* [Required task]: Would you write out the following lines word for word, with nothing changed?

——————————

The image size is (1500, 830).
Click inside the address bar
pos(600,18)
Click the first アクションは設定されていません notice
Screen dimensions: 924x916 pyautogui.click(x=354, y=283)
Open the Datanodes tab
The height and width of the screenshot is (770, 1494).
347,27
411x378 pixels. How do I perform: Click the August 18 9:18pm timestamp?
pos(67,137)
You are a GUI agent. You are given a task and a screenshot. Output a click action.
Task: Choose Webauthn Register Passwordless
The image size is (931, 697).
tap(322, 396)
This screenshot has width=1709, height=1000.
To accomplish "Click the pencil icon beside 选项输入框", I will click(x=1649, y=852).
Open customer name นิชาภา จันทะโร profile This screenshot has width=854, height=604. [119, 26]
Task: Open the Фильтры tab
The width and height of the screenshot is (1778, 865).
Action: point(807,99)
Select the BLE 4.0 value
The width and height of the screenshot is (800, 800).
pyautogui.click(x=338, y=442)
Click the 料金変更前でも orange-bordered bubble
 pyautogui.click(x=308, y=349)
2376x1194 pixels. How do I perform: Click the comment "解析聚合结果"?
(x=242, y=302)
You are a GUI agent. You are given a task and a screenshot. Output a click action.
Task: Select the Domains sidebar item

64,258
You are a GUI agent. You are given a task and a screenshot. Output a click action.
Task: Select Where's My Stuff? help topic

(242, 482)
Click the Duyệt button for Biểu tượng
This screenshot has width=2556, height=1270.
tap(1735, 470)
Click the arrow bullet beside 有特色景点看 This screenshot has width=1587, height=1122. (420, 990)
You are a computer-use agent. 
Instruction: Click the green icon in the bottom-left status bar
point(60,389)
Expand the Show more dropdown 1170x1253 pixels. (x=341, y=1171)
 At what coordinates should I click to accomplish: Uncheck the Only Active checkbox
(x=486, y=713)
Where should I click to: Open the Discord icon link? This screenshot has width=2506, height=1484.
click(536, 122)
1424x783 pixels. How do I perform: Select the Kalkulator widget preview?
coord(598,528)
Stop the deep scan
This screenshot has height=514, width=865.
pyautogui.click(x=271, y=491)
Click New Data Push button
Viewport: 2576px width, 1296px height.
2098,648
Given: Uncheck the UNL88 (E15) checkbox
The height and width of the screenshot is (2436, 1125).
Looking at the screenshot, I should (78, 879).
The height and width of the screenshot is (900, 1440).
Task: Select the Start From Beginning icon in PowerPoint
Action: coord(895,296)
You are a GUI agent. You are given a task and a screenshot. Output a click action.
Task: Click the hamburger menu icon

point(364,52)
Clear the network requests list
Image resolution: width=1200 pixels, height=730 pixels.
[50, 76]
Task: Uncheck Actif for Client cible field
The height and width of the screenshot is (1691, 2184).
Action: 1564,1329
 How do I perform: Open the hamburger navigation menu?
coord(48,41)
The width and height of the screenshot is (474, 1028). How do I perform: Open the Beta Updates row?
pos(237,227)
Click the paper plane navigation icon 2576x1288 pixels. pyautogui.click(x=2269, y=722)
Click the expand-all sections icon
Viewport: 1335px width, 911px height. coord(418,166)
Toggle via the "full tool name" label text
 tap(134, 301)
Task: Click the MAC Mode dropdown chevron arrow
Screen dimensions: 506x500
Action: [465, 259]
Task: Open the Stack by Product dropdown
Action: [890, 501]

——————————

* [Response to the task]:
The image size is (1500, 830).
Click inside the address bar
pos(600,18)
Click the first アクションは設定されていません notice
Screen dimensions: 924x916 pyautogui.click(x=354, y=283)
Open the Datanodes tab
The height and width of the screenshot is (770, 1494).
347,27
411x378 pixels. How do I perform: Click the August 18 9:18pm timestamp?
pos(67,137)
You are a GUI agent. You are given a task and a screenshot. Output a click action.
Task: Choose Webauthn Register Passwordless
The image size is (931, 697).
tap(322, 396)
This screenshot has width=1709, height=1000.
To accomplish "Click the pencil icon beside 选项输入框", I will click(x=1649, y=852).
Open customer name นิชาภา จันทะโร profile This screenshot has width=854, height=604. [119, 26]
Task: Open the Фильтры tab
The width and height of the screenshot is (1778, 865).
Action: point(807,99)
Select the BLE 4.0 value
The width and height of the screenshot is (800, 800).
pyautogui.click(x=338, y=442)
Click the 料金変更前でも orange-bordered bubble
 pyautogui.click(x=308, y=349)
2376x1194 pixels. How do I perform: Click the comment "解析聚合结果"?
(x=242, y=302)
You are a GUI agent. You are given a task and a screenshot. Output a click action.
Task: Select the Domains sidebar item

64,258
You are a GUI agent. You are given a task and a screenshot. Output a click action.
Task: Select Where's My Stuff? help topic

(242, 482)
Click the Duyệt button for Biểu tượng
This screenshot has width=2556, height=1270.
tap(1735, 470)
Click the arrow bullet beside 有特色景点看 This screenshot has width=1587, height=1122. (420, 990)
You are a computer-use agent. 
Instruction: Click the green icon in the bottom-left status bar
point(60,389)
Expand the Show more dropdown 1170x1253 pixels. (x=341, y=1171)
 At what coordinates should I click to accomplish: Uncheck the Only Active checkbox
(x=486, y=713)
Where should I click to: Open the Discord icon link? This screenshot has width=2506, height=1484.
click(536, 122)
1424x783 pixels. How do I perform: Select the Kalkulator widget preview?
coord(598,528)
Stop the deep scan
This screenshot has height=514, width=865.
pyautogui.click(x=271, y=491)
Click New Data Push button
Viewport: 2576px width, 1296px height.
2098,648
Given: Uncheck the UNL88 (E15) checkbox
The height and width of the screenshot is (2436, 1125).
Looking at the screenshot, I should (78, 879).
The height and width of the screenshot is (900, 1440).
Task: Select the Start From Beginning icon in PowerPoint
Action: coord(895,296)
You are a GUI agent. You are given a task and a screenshot. Output a click action.
Task: Click the hamburger menu icon

point(364,52)
Clear the network requests list
Image resolution: width=1200 pixels, height=730 pixels.
[50, 76]
Task: Uncheck Actif for Client cible field
The height and width of the screenshot is (1691, 2184).
Action: 1564,1329
 How do I perform: Open the hamburger navigation menu?
coord(48,41)
The width and height of the screenshot is (474, 1028). How do I perform: Open the Beta Updates row?
pos(237,227)
Click the paper plane navigation icon 2576x1288 pixels. pyautogui.click(x=2269, y=722)
Click the expand-all sections icon
Viewport: 1335px width, 911px height. coord(418,166)
Toggle via the "full tool name" label text
 tap(134, 301)
Task: Click the MAC Mode dropdown chevron arrow
Screen dimensions: 506x500
Action: [465, 259]
Task: Open the Stack by Product dropdown
Action: [890, 501]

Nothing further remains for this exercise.